CXXC5 regulates mTOR signaling and impacts autophagy and protein synthesis by transcriptional repression of TSC1 (Fig. S1). A, after transfection of different groups of CXXC5 siRNAs into MCF-7 cells, Western blotting (WB) was used to detect the indicated protein expression levels. B, MCF-7 cells with CXXC5 overexpression or knockdown were treated with or without 4 h glucose starvation (GS). Total cellular proteins were prepared and analyzed for the indicated proteins expression by WB. C, CXXC5, CUL4B, or MTA1 siRNAs were transfected into MCF-7 cells. The expression level of LC3I/II was detected by immunofluorescence microscopy (green).

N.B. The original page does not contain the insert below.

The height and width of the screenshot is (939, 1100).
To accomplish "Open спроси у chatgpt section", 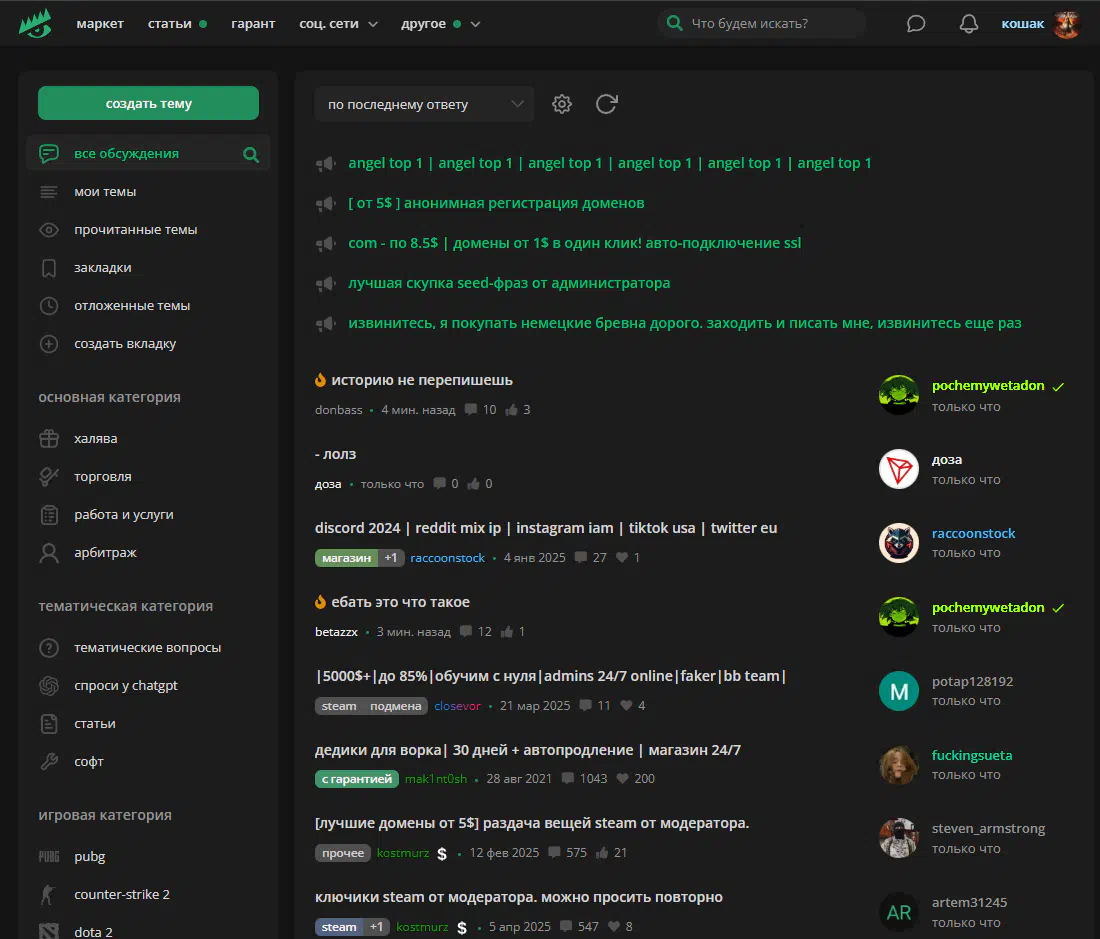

Nuclei were stained with DAPI (blue). D, the MCF-7 cells transfected with the indicated siRNAs were assayed for autophagy markers by WB. E, MCF-7 cells stably expressing the specific expression constructs and indicated shRNA lentiviruses were assayed for autophagosomes and autolysosomes by TEM. F, MCF-7 cells stably expressing the specific expression constructs and indicated shRNA lentiviruses were assessed for their ability for de novo protein synthesis using antipuromycin immunoblotting and pulsed with a final concentration of 1 μM puromycin for 30 min. Coomassie blue staining represented the total proteins. DAPI, 4′,6-diamidino-2-phenylindole; mTOR, mammalian target of rapamycin; TEM, transmission electron microscopy; TSC1, tuberous sclerosis complex subunit 1.